The marine chronometer was developed out of the necessity to have a timekeeper of great accuracy that would function at sea. The need for this was to enable the ships navigator to find Longitude out of the sight of land and thus his position on the seas and oceans of the world. Latitude is the imaginary line that runs parallel to the Equator, (the fixed datum) north and south 0-90 degrees in each direction to the Poles. This has always been relatively simple to find by means of celestial observations and was used by Columbus. Longitude is also measured in degrees 0-360 running from Pole to Pole. One hour is equal to 15 degrees thus 1 degree is equal to 4 minutes.

The Earth revolves from West to East (no fixed datum) and therefore each of these degrees will become successively opposite the Sun, (the sun highest in the sky) which we call Noon.
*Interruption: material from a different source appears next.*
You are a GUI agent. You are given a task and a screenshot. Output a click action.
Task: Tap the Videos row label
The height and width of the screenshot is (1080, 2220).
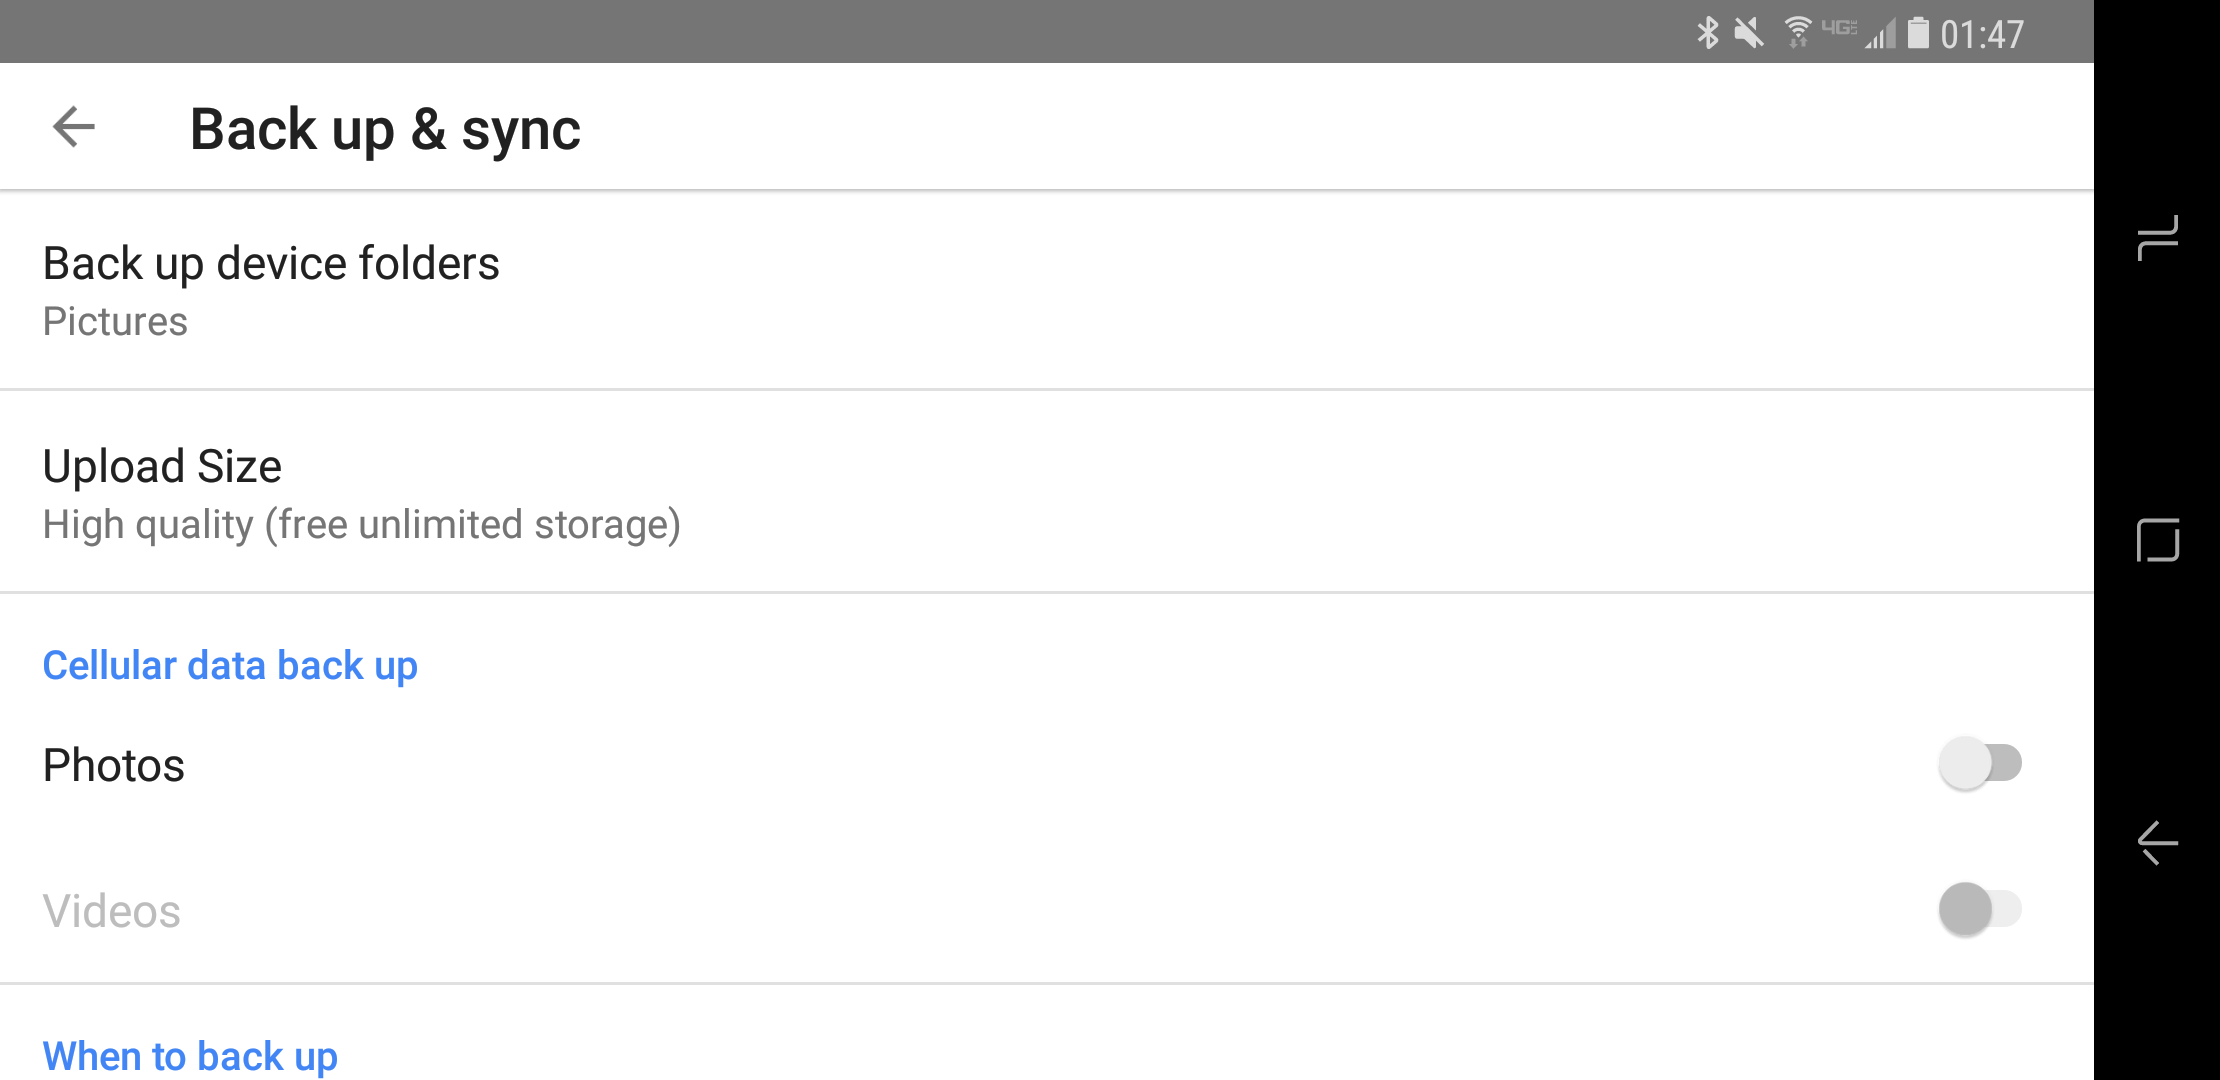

So for every degree we travel East Noon will be 4 minutes earlier and travelling West Noon will be 4 minutes later. We know we can find Noon locally when the Sun reaches its highest point in the sky, (Latitude) if at that instant we know what time it is at the point of our departure, we can calculate how many degrees of Longitude we have travelled East or West. With the other co-ordinate of Latitude this gives us our fixed position.
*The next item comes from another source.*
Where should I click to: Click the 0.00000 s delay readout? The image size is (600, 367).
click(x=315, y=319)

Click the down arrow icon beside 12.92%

One degree of Longitude is equal to 60 nautical miles at the Equator this diminishes as the lines converge towards the Poles. On a voyage of 90 days a time-keeper that has an uneven Rate (I will explain Rate late) of 4 seconds a day would be 6 minutes less or more than G.M.T. This equates to being a possible 60 to 90 miles away from your calculated position. In 1714 a prize of £20,000 was offered by The board of Longitude if Longitude could be found to within 30 geographical miles. It was not until 1761 that John Harrison collected the prize and then he did not receive the whole sum until 1773 when King George III intervened personally on his behalf. Harrison spent the majority of his working life dedicated to perfecting an instrument to find Longitude.

In October 1761 H.M.S. Deptford set sail for Jamaica and after a six week's voyage 'H.4'. was found to be 5 seconds slow of G.M.T. i.e. less than one geographical mile at that Latitude. In 1764 'H.4'. was given a second trial to Barbados and after a seven week's voyage it was 38 seconds fast which equates to 9.6 geographical miles. Greenwich (the observatory) is the point at which 0º Longitude passes through from the North to the South Pole. It is the recognized international point or Time G.M.T. to which all navigational instruments are set.
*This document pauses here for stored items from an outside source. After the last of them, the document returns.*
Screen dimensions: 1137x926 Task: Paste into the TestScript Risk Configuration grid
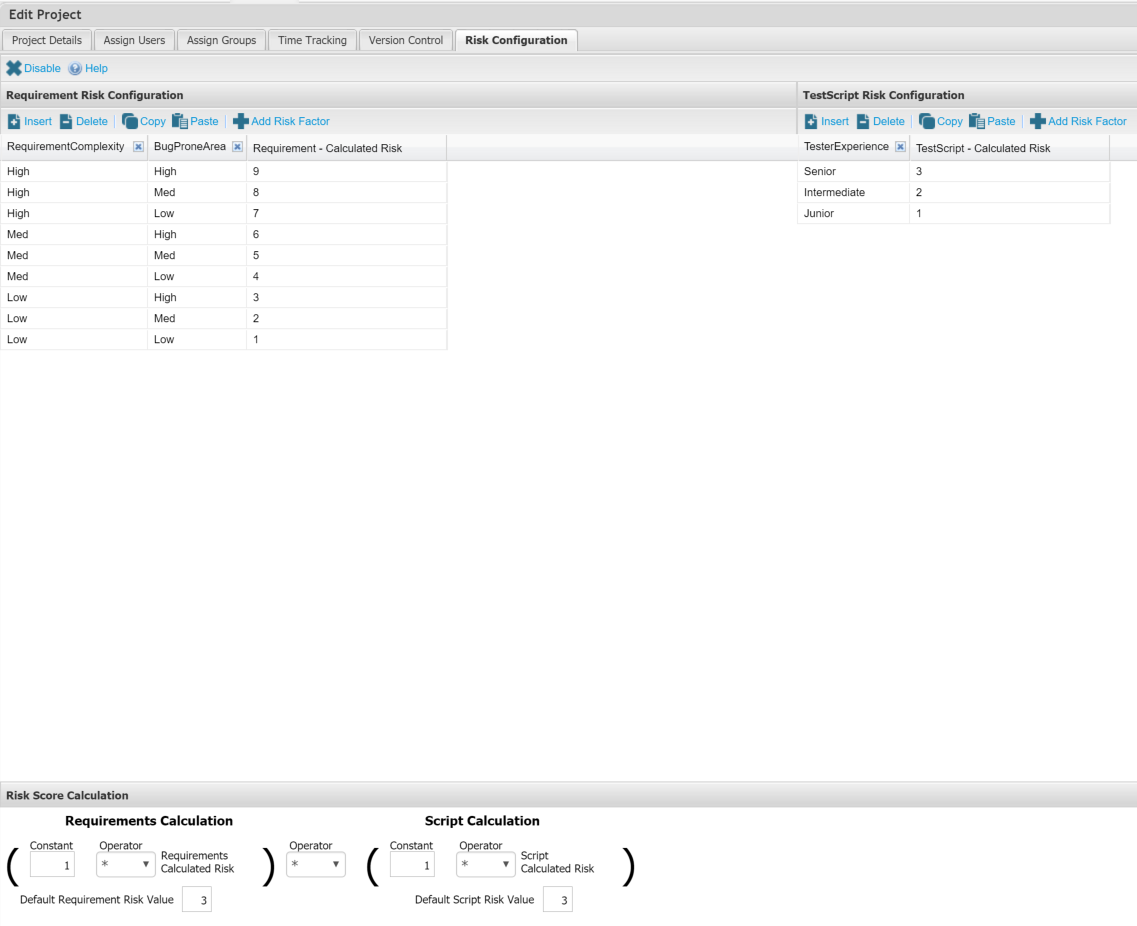click(992, 121)
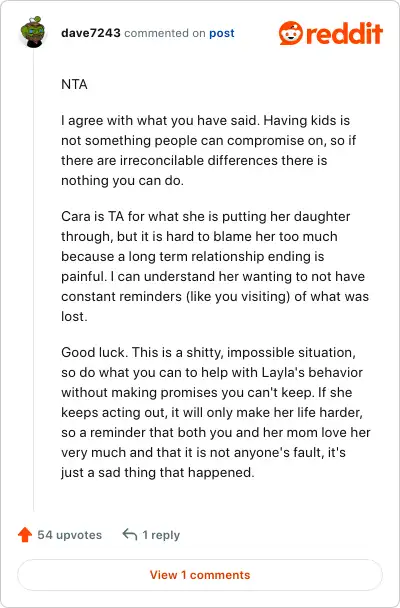Follow the blue "post" link
Screen dimensions: 400x608
coord(222,33)
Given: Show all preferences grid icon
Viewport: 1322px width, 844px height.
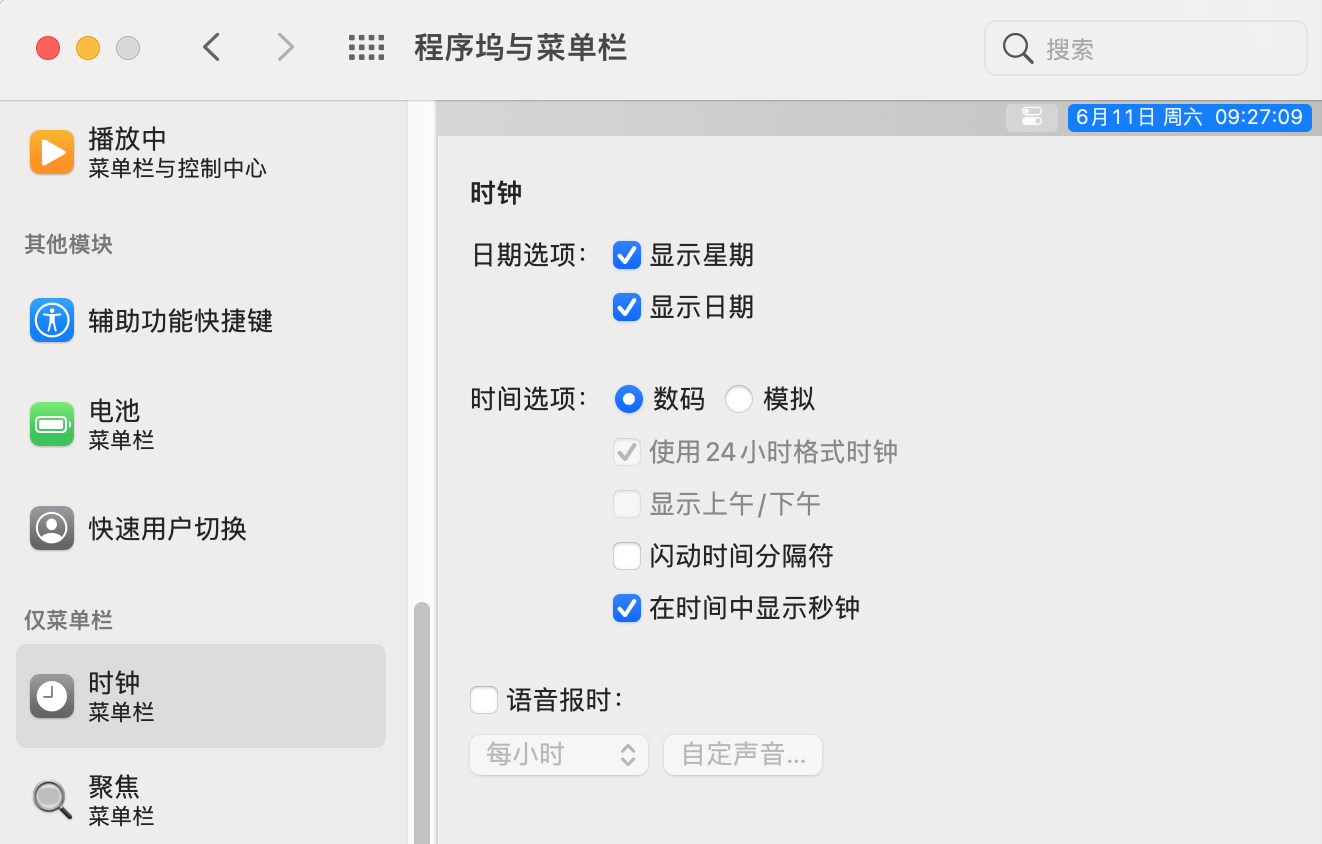Looking at the screenshot, I should [x=367, y=48].
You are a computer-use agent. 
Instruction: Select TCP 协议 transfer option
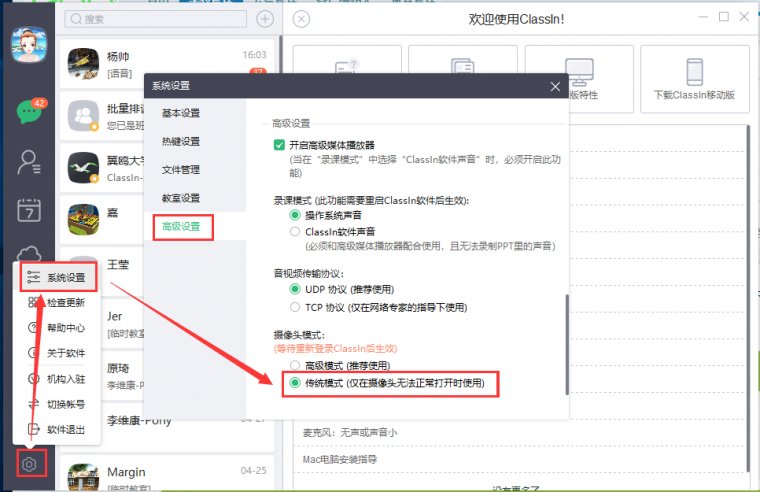pyautogui.click(x=295, y=307)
Every timepiece will have a rate, in other words it will gain or loose time indicated each day. This rate is very important to know in a Marine Chronometer as it must be added or subtracted to the navigation calculations. If an instrument gains 4 seconds a day exactly every day it would be an excellent timekeeper, as after 100 days it would be 400 seconds fast of G.M.T. a known fact that can be included in any calculation. An instrument that gains 0 second for two days then loses 2 seconds on the third, gains 3 on the fourth is unpredictable and after 100 days could be anywhere with regards to G.M.T.

The reality is that Marine Chronometers have to be set to a compromise of the best performance (steady rate) through a range of temperatures.